Extract:

I can still give the moldy jerky to my babies? Or should I just throw it away/feed it to my fishes and turtles? 


Thanks for your help.


----------



## Gogoclips (Apr 27, 2013)

I'd throw it away. I'd rather throw a pound of beef away than risk the hefty vet bills if the dog got sick. /: Especially since you can't be sure what kind of mold it is.


----------



## Abbylynn (Jul 7, 2011)

Maybe the next time you could freeze the jerky. I know my dog's love frozen treats too .... like a cold bone to them.  I would toss the moldy treats.


----------



## pawsaddict (Apr 17, 2013)

Why risk it?


----------



## dogloverforlife (Feb 23, 2013)

I agree throw them out.

Sent from Petguide.com Free App


----------



## mrgoodkat (Oct 21, 2012)

Abbylynn said:


> Maybe the next time you could freeze the jerky. I know my dog's love frozen treats too .... like a cold bone to them.  I would toss the moldy treats.


Thanks for the tip. That sounds like a good idea to keep them busy.

Thanks everyone for the help. I'll feed the beef to the turtles.


----------



## Emmett (Feb 9, 2013)

Are you positive it's mold? White spots on jerky are sometimes natural especially when refrigerated. It's called "bloom" or something like that and can even be tiny bits of congealed fat. I'm not saying that's the case, but properly dehydrated meat shouldn't be showing mold at one week...especially if its been refrigerated.


----------



## DaisyDC (Feb 24, 2013)

Emmett said:


> Are you positive it's mold? White spots on jerky are sometimes natural especially when refrigerated. It's called "bloom" or something like that and can even be tiny bits of congealed fat. I'm not saying that's the case, but properly dehydrated meat shouldn't be showing mold at one week...especially if its been refrigerated.


This was my first thought as well--I've had plain cooked meat be fine in the fridge for almost week, fresh bacon too. There's no reason properly dehydrated meat should be moldy so quickly. Is it a fuzzy film like a mold, or more waxy like you see on a piece of roast beef that's been refrigerated for a day or two? If the latter, I wouldn't worry.

Written instruction a:
In the jerky thread, what does mrgoodkat decide to do with the beef?
The jerky thread and the records are unrelated to each other.

Material for this exercise:
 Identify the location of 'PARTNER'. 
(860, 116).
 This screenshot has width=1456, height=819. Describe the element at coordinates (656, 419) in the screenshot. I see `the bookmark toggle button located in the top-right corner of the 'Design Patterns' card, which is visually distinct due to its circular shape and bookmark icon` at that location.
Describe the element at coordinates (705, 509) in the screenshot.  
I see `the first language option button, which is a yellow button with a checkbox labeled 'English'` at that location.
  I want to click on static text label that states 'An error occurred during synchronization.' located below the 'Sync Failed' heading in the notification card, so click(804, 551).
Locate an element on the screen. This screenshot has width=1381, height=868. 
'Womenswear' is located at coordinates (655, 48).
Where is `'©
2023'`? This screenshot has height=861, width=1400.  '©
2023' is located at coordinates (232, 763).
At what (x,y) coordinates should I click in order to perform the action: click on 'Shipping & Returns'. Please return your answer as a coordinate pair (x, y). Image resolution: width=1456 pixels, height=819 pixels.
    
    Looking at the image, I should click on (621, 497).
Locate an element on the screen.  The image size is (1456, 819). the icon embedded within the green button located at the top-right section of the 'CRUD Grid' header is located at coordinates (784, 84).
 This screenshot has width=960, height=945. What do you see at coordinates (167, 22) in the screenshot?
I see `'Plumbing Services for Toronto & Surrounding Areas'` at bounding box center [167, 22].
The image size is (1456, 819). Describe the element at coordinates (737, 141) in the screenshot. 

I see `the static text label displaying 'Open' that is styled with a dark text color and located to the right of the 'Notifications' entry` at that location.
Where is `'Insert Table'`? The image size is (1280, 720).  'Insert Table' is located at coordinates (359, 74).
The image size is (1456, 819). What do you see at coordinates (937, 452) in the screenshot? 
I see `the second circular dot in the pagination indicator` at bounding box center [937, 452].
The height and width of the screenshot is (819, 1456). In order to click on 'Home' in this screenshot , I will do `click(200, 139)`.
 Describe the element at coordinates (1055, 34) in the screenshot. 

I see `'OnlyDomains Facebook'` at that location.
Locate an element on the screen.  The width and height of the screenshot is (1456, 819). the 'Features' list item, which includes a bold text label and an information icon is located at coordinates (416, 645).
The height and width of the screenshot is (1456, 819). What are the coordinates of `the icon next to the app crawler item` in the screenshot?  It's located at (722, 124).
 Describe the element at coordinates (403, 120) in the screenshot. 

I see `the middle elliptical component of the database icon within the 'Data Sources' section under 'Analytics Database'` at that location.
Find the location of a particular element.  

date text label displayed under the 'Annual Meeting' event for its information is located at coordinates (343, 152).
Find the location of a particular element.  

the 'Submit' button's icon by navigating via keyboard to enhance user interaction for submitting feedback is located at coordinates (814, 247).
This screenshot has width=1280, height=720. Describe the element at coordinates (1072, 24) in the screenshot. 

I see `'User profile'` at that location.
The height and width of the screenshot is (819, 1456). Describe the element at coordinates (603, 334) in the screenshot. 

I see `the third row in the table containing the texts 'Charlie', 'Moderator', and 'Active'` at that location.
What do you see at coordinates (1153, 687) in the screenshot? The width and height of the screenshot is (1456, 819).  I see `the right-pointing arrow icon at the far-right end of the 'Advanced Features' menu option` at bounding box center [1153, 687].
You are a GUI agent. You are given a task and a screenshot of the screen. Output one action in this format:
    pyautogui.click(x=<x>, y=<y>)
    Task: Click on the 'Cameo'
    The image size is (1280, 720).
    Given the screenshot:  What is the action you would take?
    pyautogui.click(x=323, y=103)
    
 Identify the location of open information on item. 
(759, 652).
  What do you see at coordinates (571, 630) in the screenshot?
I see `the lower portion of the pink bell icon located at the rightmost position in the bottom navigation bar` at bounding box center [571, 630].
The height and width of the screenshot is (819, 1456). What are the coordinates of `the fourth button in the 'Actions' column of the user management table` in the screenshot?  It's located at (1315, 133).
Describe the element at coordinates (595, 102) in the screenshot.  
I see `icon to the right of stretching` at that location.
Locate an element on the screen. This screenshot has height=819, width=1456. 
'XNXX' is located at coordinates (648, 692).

Written instruction b:
Recast the records, from their first line down through the line containing "center [937, 452].", as a Markdown table with the columns Row and Line, numbering each row and leaving out blank lines.

Result a:
Feed it to the turtles.

Result b:
| Row | Line |
|---|---|
| 1 |  Identify the location of 'PARTNER'.  |
| 2 | (860, 116). |
| 3 |  This screenshot has width=1456, height=819. Describe the element at coordinates (656, 419) in the screenshot. I see `the bookmark toggle button located in the top-right corner of the 'Design Patterns' card, which is visually distinct due to its circular shape and bookmark icon` at that location. |
| 4 | Describe the element at coordinates (705, 509) in the screenshot.   |
| 5 | I see `the first language option button, which is a yellow button with a checkbox labeled 'English'` at that location. |
| 6 |   I want to click on static text label that states 'An error occurred during synchronization.' located below the 'Sync Failed' heading in the notification card, so click(804, 551). |
| 7 | Locate an element on the screen. This screenshot has width=1381, height=868.  |
| 8 | 'Womenswear' is located at coordinates (655, 48). |
| 9 | Where is `'© |
| 10 | 2023'`? This screenshot has height=861, width=1400.  '© |
| 11 | 2023' is located at coordinates (232, 763). |
| 12 | At what (x,y) coordinates should I click in order to perform the action: click on 'Shipping & Returns'. Please return your answer as a coordinate pair (x, y). Image resolution: width=1456 pixels, height=819 pixels. |
| 13 |     Looking at the image, I should click on (621, 497). |
| 14 | Locate an element on the screen.  The image size is (1456, 819). the icon embedded within the green button located at the top-right section of the 'CRUD Grid' header is located at coordinates (784, 84). |
| 15 |  This screenshot has width=960, height=945. What do you see at coordinates (167, 22) in the screenshot? |
| 16 | I see `'Plumbing Services for Toronto & Surrounding Areas'` at bounding box center [167, 22]. |
| 17 | The image size is (1456, 819). Describe the element at coordinates (737, 141) in the screenshot.  |
| 18 | I see `the static text label displaying 'Open' that is styled with a dark text color and located to the right of the 'Notifications' entry` at that location. |
| 19 | Where is `'Insert Table'`? The image size is (1280, 720).  'Insert Table' is located at coordinates (359, 74). |
| 20 | The image size is (1456, 819). What do you see at coordinates (937, 452) in the screenshot?  |
| 21 | I see `the second circular dot in the pagination indicator` at bounding box center [937, 452]. |